Des glaciers aux palmiers
«Au départ, nous avons hésité, parce que nous ne savions pas quelles exigences impliquerait cette inscription, poursuit Ernst Bachmann. Si par exemple elle allait entraîner des frais supplémentaires de maintenance et de restauration».
Mais le gouvernement a pu rassurer les Chemins de fer rhétiques: l’inscription au patrimoine mondial ne générera aucun coût supplémentaire. Et à Berne, on est également convaincu que l’inclusion de la ligne entière est la meilleure solution.
Dans sa première partie, celle-ci traverse la vallée de l’Albula et passe par nombre de tunnels hélicoïdaux et de hauts viaducs. Et par la suite, c’est le passage du col de la Bernina et la longue descente sur Poschiavo et l’Italie qui rendent le trajet particulièrement spectaculaire.
En deux heures à peine, le voyageur passe des glaciers des Alpes aux palmiers de Tirano.
«Le passage du col à 2253 mètres d’altitude fait du Bernina Express le plus haut chemin de fer à adhérence des Alpes. Avec une pente maximum de 70 pour mille, c’est un des tracés les plus abrupts au monde», s’enthousiasme Gian Brüngger.
Ce mordu des trains, qui travaille au siège des Chemins de fer rhétiques, constate que la ligne a finalement très peu changé depuis l’époque de sa construction, achevée en 1910. Pour lui, la voir inscrite au patrimoine mondial serait quelque chose de formidable.

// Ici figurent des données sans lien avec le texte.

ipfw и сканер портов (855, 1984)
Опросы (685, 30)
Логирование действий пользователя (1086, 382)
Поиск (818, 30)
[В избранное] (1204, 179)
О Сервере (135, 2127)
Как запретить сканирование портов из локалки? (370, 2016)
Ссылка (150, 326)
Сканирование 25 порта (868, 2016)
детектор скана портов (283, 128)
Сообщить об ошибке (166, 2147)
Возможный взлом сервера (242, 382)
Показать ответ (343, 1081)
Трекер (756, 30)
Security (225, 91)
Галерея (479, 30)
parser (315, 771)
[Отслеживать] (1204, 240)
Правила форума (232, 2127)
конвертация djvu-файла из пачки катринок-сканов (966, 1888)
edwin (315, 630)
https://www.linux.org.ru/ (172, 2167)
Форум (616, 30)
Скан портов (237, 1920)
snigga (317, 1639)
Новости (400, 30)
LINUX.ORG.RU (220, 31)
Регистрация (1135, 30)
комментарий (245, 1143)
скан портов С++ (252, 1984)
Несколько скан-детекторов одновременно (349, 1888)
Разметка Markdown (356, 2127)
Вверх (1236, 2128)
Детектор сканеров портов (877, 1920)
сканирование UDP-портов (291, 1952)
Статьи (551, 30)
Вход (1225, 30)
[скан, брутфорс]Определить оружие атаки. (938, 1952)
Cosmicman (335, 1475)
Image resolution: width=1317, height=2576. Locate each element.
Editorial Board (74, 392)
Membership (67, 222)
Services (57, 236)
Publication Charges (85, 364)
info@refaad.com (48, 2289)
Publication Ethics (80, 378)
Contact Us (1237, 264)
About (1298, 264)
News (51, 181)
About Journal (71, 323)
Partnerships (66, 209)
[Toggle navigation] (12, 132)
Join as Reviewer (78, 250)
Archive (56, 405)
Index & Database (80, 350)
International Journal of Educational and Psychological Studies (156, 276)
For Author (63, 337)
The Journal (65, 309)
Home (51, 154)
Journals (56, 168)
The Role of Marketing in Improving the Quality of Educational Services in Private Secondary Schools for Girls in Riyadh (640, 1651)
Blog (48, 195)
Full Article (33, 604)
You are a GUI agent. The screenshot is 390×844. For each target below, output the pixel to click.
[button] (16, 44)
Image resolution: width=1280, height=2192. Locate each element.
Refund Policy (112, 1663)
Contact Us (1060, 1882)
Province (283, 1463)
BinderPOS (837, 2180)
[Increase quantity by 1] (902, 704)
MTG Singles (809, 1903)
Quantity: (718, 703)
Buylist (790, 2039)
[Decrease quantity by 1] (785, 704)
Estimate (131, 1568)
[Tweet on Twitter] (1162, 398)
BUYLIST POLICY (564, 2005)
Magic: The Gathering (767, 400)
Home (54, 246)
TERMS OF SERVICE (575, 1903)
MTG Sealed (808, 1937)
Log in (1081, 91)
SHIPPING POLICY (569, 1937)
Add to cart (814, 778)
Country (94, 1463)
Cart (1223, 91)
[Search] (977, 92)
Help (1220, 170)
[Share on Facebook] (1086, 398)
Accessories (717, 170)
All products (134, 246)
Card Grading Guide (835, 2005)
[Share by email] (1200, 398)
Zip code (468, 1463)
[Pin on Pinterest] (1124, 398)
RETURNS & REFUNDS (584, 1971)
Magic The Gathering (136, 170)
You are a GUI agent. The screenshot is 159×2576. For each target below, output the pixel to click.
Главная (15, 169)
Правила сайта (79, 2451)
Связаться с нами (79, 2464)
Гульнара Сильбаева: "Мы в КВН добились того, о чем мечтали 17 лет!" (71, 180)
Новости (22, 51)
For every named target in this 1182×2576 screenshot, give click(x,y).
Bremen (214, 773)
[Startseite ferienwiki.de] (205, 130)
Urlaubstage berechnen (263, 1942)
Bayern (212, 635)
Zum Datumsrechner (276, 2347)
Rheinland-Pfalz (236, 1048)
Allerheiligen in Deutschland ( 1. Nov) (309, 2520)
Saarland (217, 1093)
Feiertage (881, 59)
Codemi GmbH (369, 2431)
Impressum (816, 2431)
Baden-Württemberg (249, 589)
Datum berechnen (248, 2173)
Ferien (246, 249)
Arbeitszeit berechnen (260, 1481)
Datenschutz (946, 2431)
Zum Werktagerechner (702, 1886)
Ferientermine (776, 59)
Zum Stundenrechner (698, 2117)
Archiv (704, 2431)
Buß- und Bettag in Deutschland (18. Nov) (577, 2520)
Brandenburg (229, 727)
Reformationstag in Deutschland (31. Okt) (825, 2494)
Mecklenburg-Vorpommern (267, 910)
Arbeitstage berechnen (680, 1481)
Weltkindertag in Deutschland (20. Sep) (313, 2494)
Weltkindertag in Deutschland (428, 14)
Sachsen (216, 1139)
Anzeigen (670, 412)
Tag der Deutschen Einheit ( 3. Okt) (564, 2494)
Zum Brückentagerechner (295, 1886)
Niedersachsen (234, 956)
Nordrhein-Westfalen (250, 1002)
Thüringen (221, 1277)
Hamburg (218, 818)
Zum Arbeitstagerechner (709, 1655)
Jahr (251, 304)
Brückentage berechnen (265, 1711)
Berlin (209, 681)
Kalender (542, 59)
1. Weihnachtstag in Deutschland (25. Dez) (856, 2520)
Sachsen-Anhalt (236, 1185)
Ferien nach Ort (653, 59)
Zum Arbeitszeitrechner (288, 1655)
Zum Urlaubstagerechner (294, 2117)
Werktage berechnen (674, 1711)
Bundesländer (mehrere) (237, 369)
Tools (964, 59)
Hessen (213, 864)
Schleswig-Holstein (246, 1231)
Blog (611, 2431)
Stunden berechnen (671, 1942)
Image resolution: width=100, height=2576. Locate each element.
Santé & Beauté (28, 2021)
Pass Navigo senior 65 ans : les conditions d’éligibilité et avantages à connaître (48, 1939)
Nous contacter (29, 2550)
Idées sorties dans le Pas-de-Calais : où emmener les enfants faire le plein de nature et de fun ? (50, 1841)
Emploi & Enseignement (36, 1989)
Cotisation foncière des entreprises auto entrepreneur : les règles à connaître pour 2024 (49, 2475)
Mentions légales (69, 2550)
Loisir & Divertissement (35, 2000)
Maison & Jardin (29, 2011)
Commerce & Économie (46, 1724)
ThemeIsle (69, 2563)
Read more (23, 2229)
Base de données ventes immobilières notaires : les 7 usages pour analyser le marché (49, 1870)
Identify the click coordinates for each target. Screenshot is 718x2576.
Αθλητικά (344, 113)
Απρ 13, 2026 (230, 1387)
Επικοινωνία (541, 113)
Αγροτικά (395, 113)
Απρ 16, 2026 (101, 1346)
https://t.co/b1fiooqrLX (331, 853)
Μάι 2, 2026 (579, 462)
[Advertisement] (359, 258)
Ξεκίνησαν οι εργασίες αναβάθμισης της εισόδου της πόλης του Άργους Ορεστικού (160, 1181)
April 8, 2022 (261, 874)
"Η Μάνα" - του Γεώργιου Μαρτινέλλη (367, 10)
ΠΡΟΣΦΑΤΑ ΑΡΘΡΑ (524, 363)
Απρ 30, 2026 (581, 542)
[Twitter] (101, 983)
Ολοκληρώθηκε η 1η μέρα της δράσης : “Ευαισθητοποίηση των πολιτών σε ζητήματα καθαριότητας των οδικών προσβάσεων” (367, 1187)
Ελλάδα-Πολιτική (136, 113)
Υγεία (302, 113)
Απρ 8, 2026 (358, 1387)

Si le vœu de Gian Brüngger doit se réaliser, le Bernina Express fera partie des sites reconnus par l’UNESCO dès 2008.
swissinfo, Dale Bechtel sur le Bernina Express
(Traduction et adaptation, Marc-André Miserez)
– La ligne du Bernina Express part de Coire, la capitale des Grisons, à 584 m d’altitude.
– Elle passe par des viaducs de pierre et des tunnels hélicoïdaux dans la vallée de l’Albula, avant de traverser l’Engadine.
– Elle monte ensuite vers le col de la Bernina, à 2253 m d’altitude, puis redescend à travers la vallée de Poschiavo jusqu’à la ville italienne de Tirano (429 m).
– Le gouvernement suisse envisage de demander son inscription au patrimoine mondial de l’UNESCO.
– Jusqu’ici, seules deux lignes de chemin de fer y sont inscrites: celle du Semmering en Autriche et celle de Darjeeling, en Inde.